I've cut out all soft drinks from my diet. I still drink green tea and herbal teas but have stopped drinking coffee. I've also started eating more fresh vegetables and seafood with lean chicken and some beef. I also use a lot of Indian spices in my cooking as they're full of turmeric, pepper, garlic, onions, fenugreek and coriander, foods that are anti-inflammatory.

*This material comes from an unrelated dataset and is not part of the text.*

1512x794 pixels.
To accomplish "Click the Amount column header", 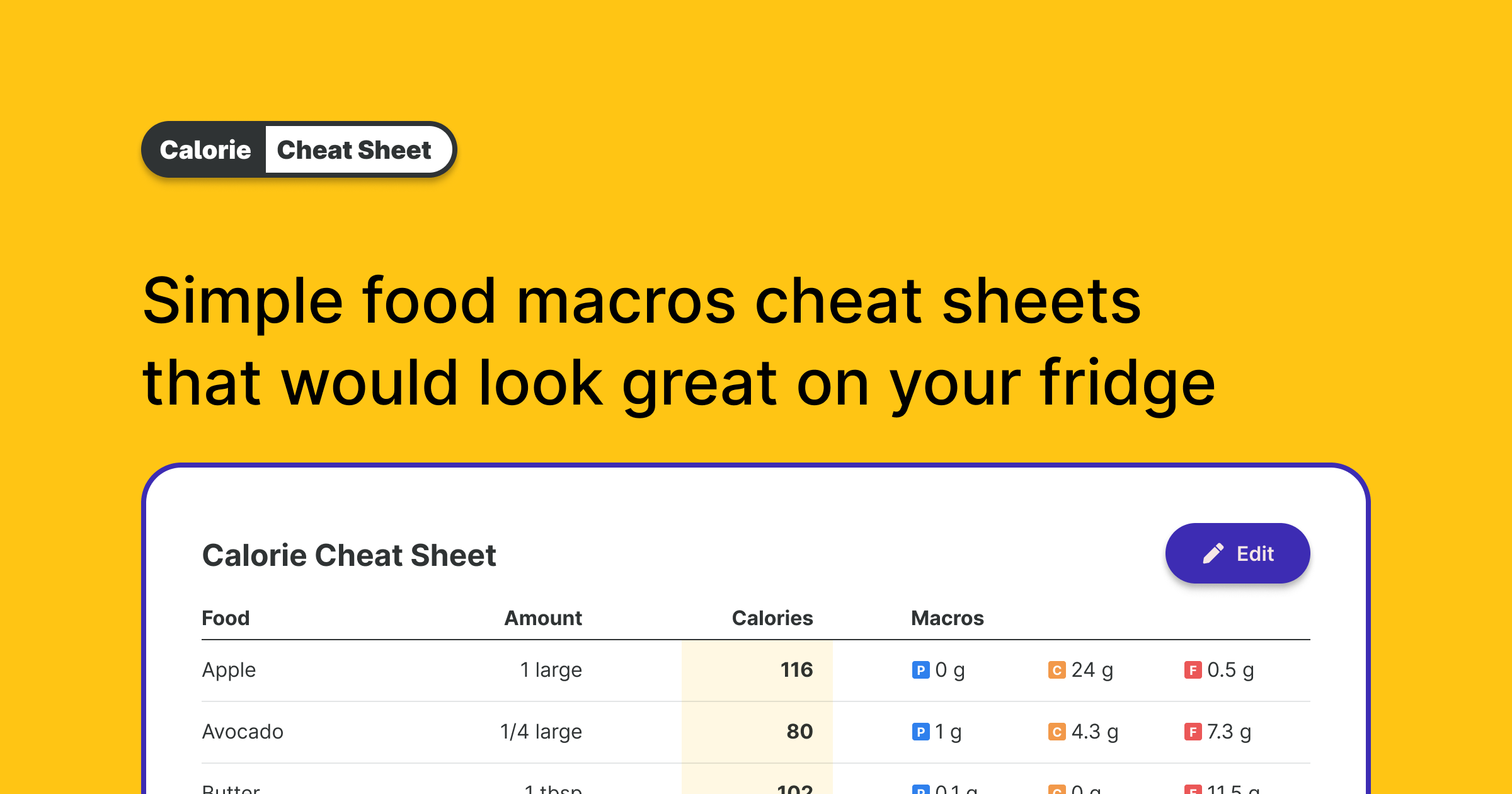I will pos(542,618).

I'm finding this thread extremely informative. Thank you for all your posts here! I think that
switching to more anti-inflammatory diet is a good idea for everyone... and the fact that it
may help with the Fibro symptoms is an added bonus. I'll need to check into this further and
see what changes I can make in my family's diet for all kinds of health benefits and also
suggest it to my friends with Fibro and chronic pain. Makes sense on a number of levels.
Tonight it's going to be pork chops from grass fed pork. I hope they're still good, actually. I found them at the back of the old freezer and I think they're over a year old. No date. derp! They're vacuum sealed from the meat processing plant that the local farm I bought them from and I see no signs of frostbite, so, here's to hoping when I open them in a little bit. Asparagus was on sale for 99 cents a pound and I had my husband pick up 4 pounds, and I'm going to blanch and freeze some of that. Green beans are currently only 88 cents, so going to just quick-wash, dry, and freeze some green beans as well. Nothing like freshly frozen produce that you know hasn't had weird stuff added to it. I'm loving having the much bigger freezer! I may even be able to go back to being in my local CSA (Community Supported Agriculture) and basically buying a "share" in the farm.
Yes.. that's one of the things I like most about the summer months. I can go to the local farmer's market and buy produce knowing exactly what I'm getting and not have to worry about what additives, sprays, and things I can't even pronounce were added to the food I'll be putting on my family's plates. That peace of mind is worth a lot.

So how were those chops? Any freezer burn?
No freezer burn, and they were quite tasty! Another benefit of high-quality, minimally processed meat.
I think that sounds interesting. I have heard of various foods and supplements that might be helpful and have anti-inflammatory effects. I need to do some research on the topic and see which foods are included. I can only do the best I can, with the options available to me. But, it's worth a try.